La causa 9.608/2018, nacida de las anotaciones de Centeno, tiene 45 personas acusadas por delitos como “asociación ilícita”, “cohecho pasivo”, “cohecho activo”, “admisión de dádivas” y “encubrimiento”. La fiscalía pidió 299 testigos y reclamó incorporar los teléfonos del exsecretario de Obras Públicas, José López, clave en el juicio que condenó a Cristina Kirchner a seis años de prisión.
Cristina Kirchner no pidió testigos, pero señaló pruebas clave para su defensa: las comunicaciones del fallecido juez Claudio Bonadio y del fiscal Carlos Stornelli. Cuestionó la validez de la investigación y la autenticidad de los cuadernos en un escrito presentado al tribunal oral, detallado a fines de 2022. Calcaterra y Javier Sánchez Caballero, su mano derecha, reconocieron entregas de dinero para la campaña, no como coimas.

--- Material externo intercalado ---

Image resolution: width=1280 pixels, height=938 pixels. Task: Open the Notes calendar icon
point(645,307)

Los empresarios de Techint fueron sobreseídos pese a confirmar entregas de dinero durante los gobiernos de Néstor y Cristina Kirchner, debido a que la UIF del gobierno de Alberto Fernández no apeló. La fiscalía quería escuchar como testigos a Paolo Rocca, Luis Betnaza y Héctor Zabaleta, junto a Hilda María Horovitz, exesposa de Centeno, y Jorge Bacigalupo, el amigo del remisero que entregó los cuadernos al periodista de La Nación, Diego Cabot.
En diciembre pasado, Bacigalupo fue procesado por encubrimiento agravado y falsificación de documento público. Armando Loson, del grupo Albanesi, espera que Casación envíe su caso a la justicia electoral. Junto a él están Hugo Dragonetti y Jorge Balán.

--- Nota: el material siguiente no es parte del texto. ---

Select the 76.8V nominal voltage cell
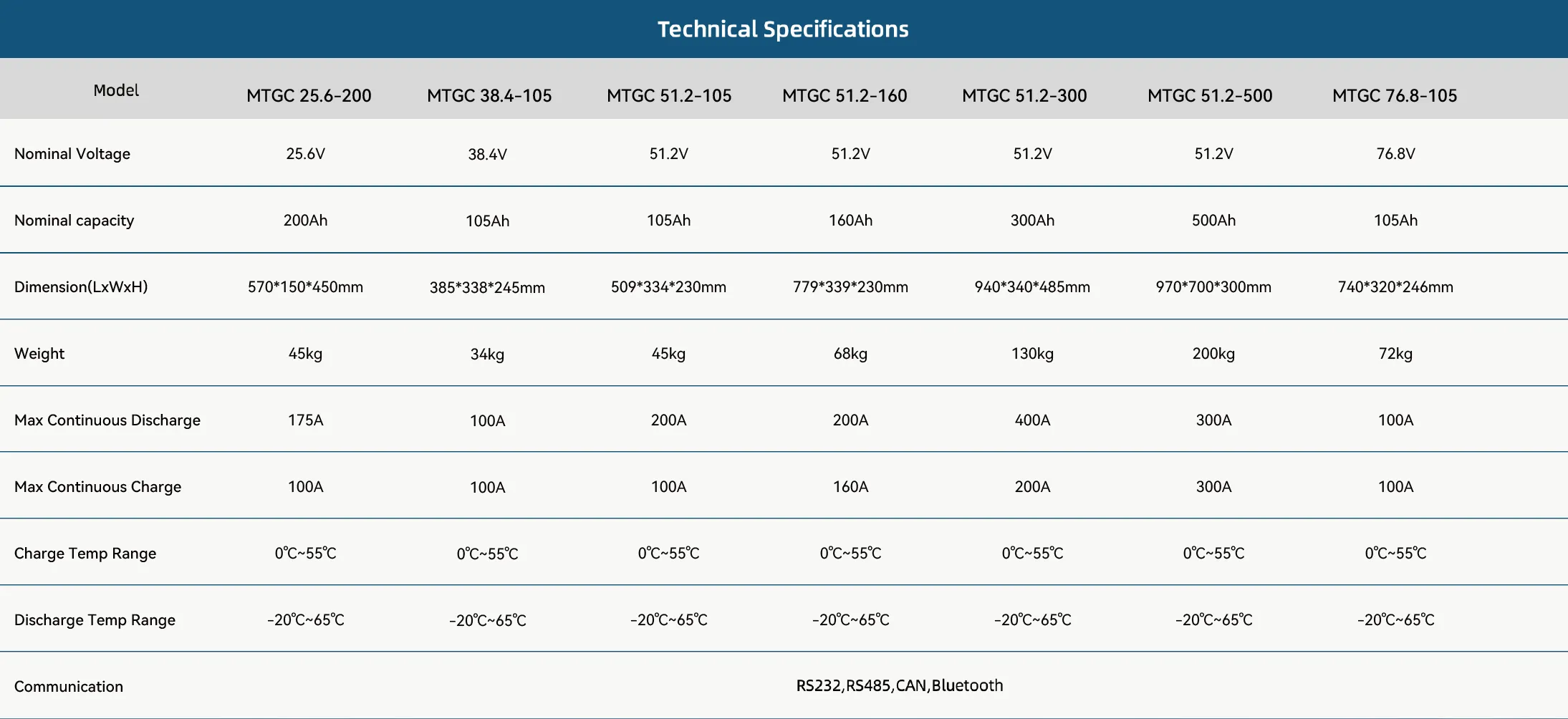The image size is (1568, 719). click(1395, 154)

Defensores consultados observan los próximos movimientos para “subirse a la ola”. Si se tienen en cuenta hechos de 2011, 2013 y 2015, todo estaría prescripto para la justicia electoral. “Hay que verlo bien, pero por lo menos pasaron nueve años... La ley no la hacemos nosotros”, comentó una fuente del fuero.

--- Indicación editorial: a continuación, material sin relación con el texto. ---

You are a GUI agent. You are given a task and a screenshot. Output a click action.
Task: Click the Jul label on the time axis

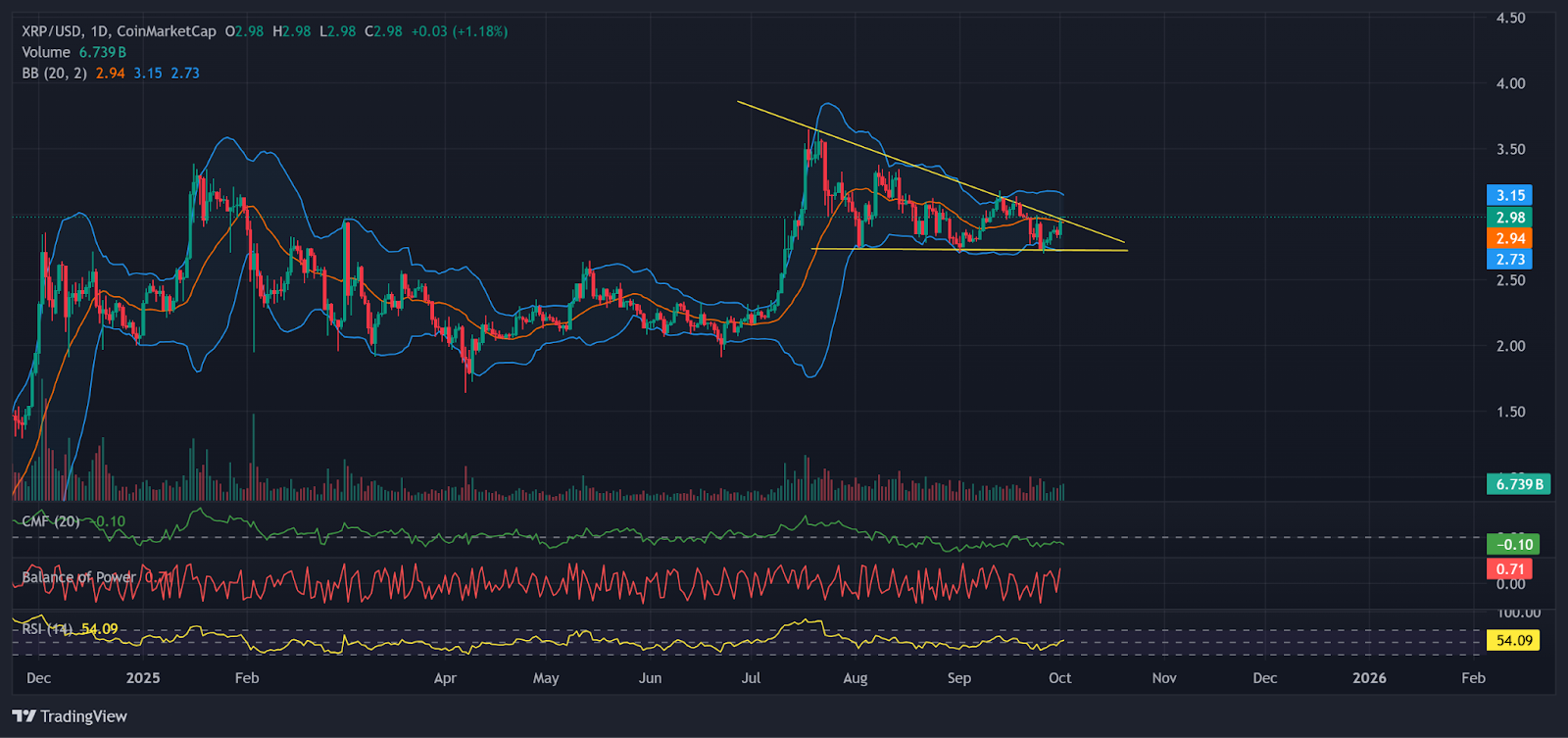(751, 678)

El efecto dominó dependerá de los tribunales. Si se da el “ok” a acusados que confesaron bajo acuerdo de imputado-colaborador, hay posibilidades de que ocurra lo mismo con el resto. De los empresarios acusados de pagar coimas, solo tres no reclamaron ese acuerdo: Carlos Mundín, Raúl Vertua y Gerardo Ferreyra, considerado parte de la asociación ilícita.
Testimonios y asociaciones ilícitas
“Los ocho cuadernos escritos por Oscar Centeno entre 2005 y 2010, y nuevamente desde 2013 a 2015, son testimonios de la realidad; el más detallado sobre una práctica de corrupción en el corazón del gobierno de la última década”, sostuvo en 2018 la Cámara Federal al confirmar el procesamiento de Cristina Kirchner como jefa de una asociación ilícita.
De la causa por las anotaciones de Centeno, se abrieron más causas y se anexaron otras existentes, como Gas Licuado, subsidios a colectivos y trenes, contratos viales, lavado de dinero de Daniel Muñoz, enriquecimiento ilícito de Julio De Vido y lavado de dinero de su cocinera. En cuanto al futuro de estas causas, las fuentes respondieron: “No lo sabemos. Primero esperemos a ver qué pasa con esto”.
Los impulsores de la acusación esperan apelar a la Corte Suprema. El fiscal de Casación, Raúl Plee, o los querellantes de la UIF o la Oficina Anticorrupción podrían hacerlo, pero no hay certezas.